Importantly, the IFSD should keep reviewing means of implementation. It needs to look at whether those are adequate and used in a most effective manner to advance sustainable development. There must be synergy between HLPF, ECOSOC Development Cooperation Forum as well as the WB and IMF, and other regional and international organizations such as World Trade Organization (WTO) and Organization for Economic Cooperation and Development (OECD).

The IFSD should also engage those who are actually driving the implementation of the SDGs. We must continue to include civil society and the private sector. Arrangements such as the major groups have proved very useful and other stakeholders are increasingly brought on board.

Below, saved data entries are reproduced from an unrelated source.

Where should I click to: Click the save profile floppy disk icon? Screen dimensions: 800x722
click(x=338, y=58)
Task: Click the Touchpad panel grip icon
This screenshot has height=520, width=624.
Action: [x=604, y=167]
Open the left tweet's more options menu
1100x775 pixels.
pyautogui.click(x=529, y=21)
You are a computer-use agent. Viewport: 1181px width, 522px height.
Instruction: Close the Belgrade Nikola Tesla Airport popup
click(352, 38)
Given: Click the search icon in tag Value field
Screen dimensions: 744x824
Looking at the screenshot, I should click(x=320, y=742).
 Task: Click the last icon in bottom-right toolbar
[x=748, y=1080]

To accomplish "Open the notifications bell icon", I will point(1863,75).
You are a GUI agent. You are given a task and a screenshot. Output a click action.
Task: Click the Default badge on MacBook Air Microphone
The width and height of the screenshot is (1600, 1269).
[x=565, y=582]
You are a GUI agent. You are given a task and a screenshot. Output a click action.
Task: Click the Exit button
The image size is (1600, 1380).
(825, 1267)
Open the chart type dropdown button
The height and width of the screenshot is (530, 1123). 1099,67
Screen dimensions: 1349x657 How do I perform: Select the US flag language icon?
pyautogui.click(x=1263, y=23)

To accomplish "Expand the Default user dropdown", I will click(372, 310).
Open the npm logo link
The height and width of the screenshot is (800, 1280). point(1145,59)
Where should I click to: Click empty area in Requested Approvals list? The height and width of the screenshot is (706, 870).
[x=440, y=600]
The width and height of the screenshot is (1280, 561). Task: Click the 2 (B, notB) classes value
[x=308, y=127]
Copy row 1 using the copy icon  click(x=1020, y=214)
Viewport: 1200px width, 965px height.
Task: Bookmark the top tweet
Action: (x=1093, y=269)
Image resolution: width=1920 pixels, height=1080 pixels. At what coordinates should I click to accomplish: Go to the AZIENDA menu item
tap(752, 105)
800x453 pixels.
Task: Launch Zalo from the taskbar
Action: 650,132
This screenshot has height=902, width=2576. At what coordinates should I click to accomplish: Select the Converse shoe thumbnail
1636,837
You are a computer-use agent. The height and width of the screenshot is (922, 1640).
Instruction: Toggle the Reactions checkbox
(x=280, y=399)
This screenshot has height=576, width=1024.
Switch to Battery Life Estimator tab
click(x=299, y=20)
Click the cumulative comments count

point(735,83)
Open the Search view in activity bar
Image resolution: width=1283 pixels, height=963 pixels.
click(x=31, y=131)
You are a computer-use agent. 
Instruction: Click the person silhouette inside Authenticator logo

The IFSD should also increasingly become a place for launching partnerships around each SDGs. There should also be a degree of accountability of such arrangements and of non-state actors.

Review – the role of the High-level political forum on sustainable development

Reviews of progress will be important tool to accelerate implementation. The HLPF has a central role in reviewing SDGs in the framework of the post-2015 development agenda. It is mandated to conduct reviews of implementation by both developed and developing countries and the UN system as of 2016. We are beginning to reflect on how it can best do this.

Since one of its central roles is integration, the HLPF should review SDGs in a way that reflects their interlinkages. We could consider whether it should review interlinked clusters of SDGs. This would probably make sense as the prototype Global Sustainable Development Report (GSDR) showed, by focusing on the nexus of climate, land, energy and water.

At the same time the main locus of review and indeed accountability is at national level. The HLPF reviews must be rooted in national consultative processes. Ideally, they should be in sync with Governments elaboration or review of national policies. The reviews will of course be voluntary. But their timing could also be guided by the country’s own calendar. They will be a unique source of lessons learned and experiences, and thus enhance the relevance of the HLPF guidance.

Consultations confirmed the importance Member States attach to reviewing progress and policies and exchanging experiences at regional level. The regional commissions will have an important role.

There must be strong linkages between national, regional and global levels. The synthesis report of the Secretary-General underlines this. It also suggests that the UN system conducts thematic reviews of progress. ECOSOC can have an important role in doing this, drawing from the work system-wide.

We should recognize that we face a huge challenge. The HLPF meets only two days under the auspices of the GA and eight days under the auspices of ECOSOC. Is this enough for it to deliver the many functions entrusted to it? Regardless of what we conclude, we must recognize that it is the entire UN system starting with our charter bodies which needs to join forces to advance implementation of the new agenda.

This is the key message I would like to leave with you. We actually have a range of very strong intergovernmental bodies in the area of sustainable development. We need to build a sense of architecture, make sure they enrich each other’s work and that, together, they advance the SDGs. Let us think about what needs to be done now and what would require legislation or impetus from the 2015 summit.

Nikhil Seth is currently the Director of the Division for Sustainable Development, Department of Economic and Social Affairs (DESA).

During his career with the United Nations since 1993, Seth has served as Special Assistant and Chief of Office to the Under-Secretary-General for Economic and Social Affairs, as Secretary of the Economic and Social Council (ECOSOC) and the Second Committee of the General Assembly, and, most recently, as Director of the DESA Office for ECOSOC Support and Coordination (OESC), where he guided the ECOSOC’s work in implementing several new key mandates, including its Annual Ministerial Review and Development Cooperation Forum.

Prior to joining the United Nations, Seth served in the Indian diplomatic service, where his diplomatic assignments included Geneva, DRC, Central African Republic, Gabon and Equatorial Guinea, as well as the Permanent Mission of India, New York.